-- Excerpted text follows --

Massachusetts and Utah have the only two operational exchanges that are open to individuals and small businesses. A few others, such as Florida and Washington, had begun developing exchanges for small businesses before the federal legislation passed. Last year, California became the first state to establish an exchange intended to meet the new federal requirements.
Utah developed its exchange based on a consumer-driven health care and insurance market, without an individual insurance mandate.
“It may take as many as three years to fully develop a plan of action,” former Utah Speaker David Clark told lawmakers at a meeting last summer.
Political observers expect many states to enact legislation establishing insurance exchanges this year.
Many states also have expanded consumer protections. They’ve started or expanded reviews of premiums, using new uniform standards set by the National Association of Insurance Commissioners. Many other insurance reforms—such as prohibiting insurance plans from excluding or dropping people with an illness or pre-existing condition and requiring plans to spend at least 80 percent of premium payments on medical care—kick in over time, giving states additional roles.
Virtually all states share concerns about the costs, especially with the unprecedented budget shortfalls they continue to face.
An immediate concern relates to the new law’s prohibition on states’ ability to cut back on their current Medicaid eligibility levels, known as a “maintenance of effort” requirement. On Jan. 25, Arizona submitted a formal request to the U.S. Department of Health and Human Services for permission to cut about 280,000 adults from its program, citing its fiscal crisis and relatively generous coverage levels.
Lawmakers also are concerned about the eventual cost of covering millions of new Medicaid enrollees, beginning Jan. 1, 2014. The federal government will pick up most of the tab for newly eligible people, but states will have to pay their usual share for those who met the eligibility requirements that were in place before the expansion, but were not enrolled then.

-- Excerpted text concluded --

▶ Required action 1
Print the stretch of the passage on state health reform from "Virtually all states" through "not enrolled then.".
▶ Required action 2
In the passage on state health reform, which state was the first to set up an exchange meant to meet the new federal requirements?
▶ Required action 3
Summarize the passage on state health reform in two sentences.
The records that come after this text have nothing to do with the tasks on it.

-- Data follows --

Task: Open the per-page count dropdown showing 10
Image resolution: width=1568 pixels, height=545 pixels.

-- Data concluded --
-- Data follows --

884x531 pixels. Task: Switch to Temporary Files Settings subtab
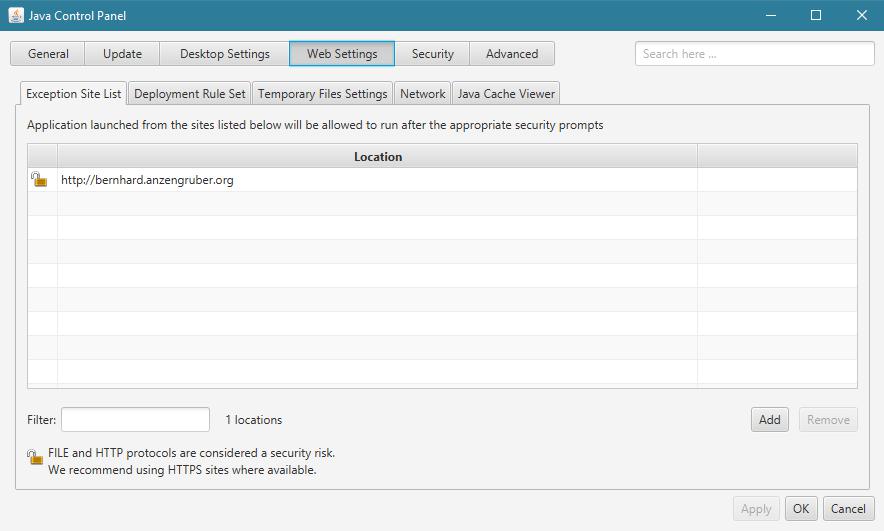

-- Data concluded --
-- Data follows --

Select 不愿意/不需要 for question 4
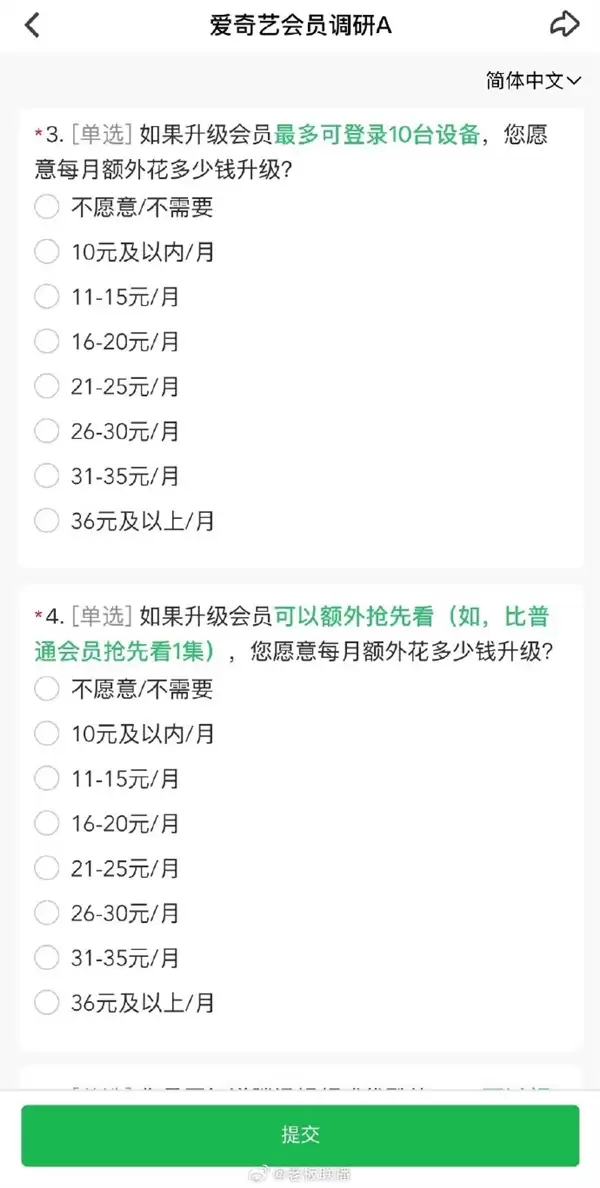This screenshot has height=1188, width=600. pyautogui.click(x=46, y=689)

-- Data concluded --

▶ Expected answer 1
Virtually all states share concerns about the costs, especially with the unprecedented budget shortfalls they continue to face.
An immediate concern relates to the new law’s prohibition on states’ ability to cut back on their current Medicaid eligibility levels, known as a “maintenance of effort” requirement. On Jan. 25, Arizona submitted a formal request to the U.S. Department of Health and Human Services for permission to cut about 280,000 adults from its program, citing its fiscal crisis and relatively generous coverage levels.
Lawmakers also are concerned about the eventual cost of covering millions of new Medicaid enrollees, beginning Jan. 1, 2014. The federal government will pick up most of the tab for newly eligible people, but states will have to pay their usual share for those who met the eligibility requirements that were in place before the expansion, but were not enrolled then.

▶ Expected answer 2
California.

▶ Expected answer 3
Only Massachusetts and Utah run exchanges open to individuals and small businesses, California was the first state to set one up to meet the new federal requirements, and many states are expected to pass exchange laws this year. States have also expanded consumer protections, but nearly all worry about costs, including the rule against cutting current Medicaid eligibility and the eventual cost of covering millions of new Medicaid enrollees starting Jan. 1, 2014.